=== INPUT FOR THIS TASK ===

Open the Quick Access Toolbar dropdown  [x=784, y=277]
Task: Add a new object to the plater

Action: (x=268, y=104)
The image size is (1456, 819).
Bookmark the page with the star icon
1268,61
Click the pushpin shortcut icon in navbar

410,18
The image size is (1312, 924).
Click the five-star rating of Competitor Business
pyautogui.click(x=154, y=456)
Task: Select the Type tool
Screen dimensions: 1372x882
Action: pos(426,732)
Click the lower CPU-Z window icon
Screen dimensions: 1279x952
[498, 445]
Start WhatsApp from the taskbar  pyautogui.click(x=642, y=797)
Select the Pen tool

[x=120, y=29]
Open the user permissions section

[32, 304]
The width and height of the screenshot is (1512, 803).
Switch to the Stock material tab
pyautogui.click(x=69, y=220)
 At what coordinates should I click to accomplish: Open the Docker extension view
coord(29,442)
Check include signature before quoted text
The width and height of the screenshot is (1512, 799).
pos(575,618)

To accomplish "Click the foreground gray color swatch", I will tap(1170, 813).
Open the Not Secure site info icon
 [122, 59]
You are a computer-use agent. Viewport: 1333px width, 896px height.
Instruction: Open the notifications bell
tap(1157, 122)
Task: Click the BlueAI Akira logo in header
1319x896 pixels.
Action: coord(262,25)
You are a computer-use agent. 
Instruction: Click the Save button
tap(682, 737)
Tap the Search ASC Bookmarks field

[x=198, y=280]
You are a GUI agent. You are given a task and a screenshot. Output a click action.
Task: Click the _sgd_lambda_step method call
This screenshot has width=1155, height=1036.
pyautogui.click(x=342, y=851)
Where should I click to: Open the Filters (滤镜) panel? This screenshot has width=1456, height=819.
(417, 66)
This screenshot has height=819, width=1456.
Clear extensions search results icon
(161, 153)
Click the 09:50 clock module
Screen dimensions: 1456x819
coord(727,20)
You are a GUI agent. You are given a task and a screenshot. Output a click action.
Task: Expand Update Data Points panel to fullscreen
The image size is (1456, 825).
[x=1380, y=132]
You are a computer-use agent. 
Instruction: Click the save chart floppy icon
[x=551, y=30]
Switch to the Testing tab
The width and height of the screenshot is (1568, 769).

===

■ EXERCISE GOAL
Going from the line that has "Screen dimensions: 1456x819" through the last line of the entries, retype each line exactly as given and add nothing.

■ TASK SOLUTION
Screen dimensions: 1456x819
coord(727,20)
You are a GUI agent. You are given a task and a screenshot. Output a click action.
Task: Expand Update Data Points panel to fullscreen
The image size is (1456, 825).
[x=1380, y=132]
You are a computer-use agent. 
Instruction: Click the save chart floppy icon
[x=551, y=30]
Switch to the Testing tab
The width and height of the screenshot is (1568, 769).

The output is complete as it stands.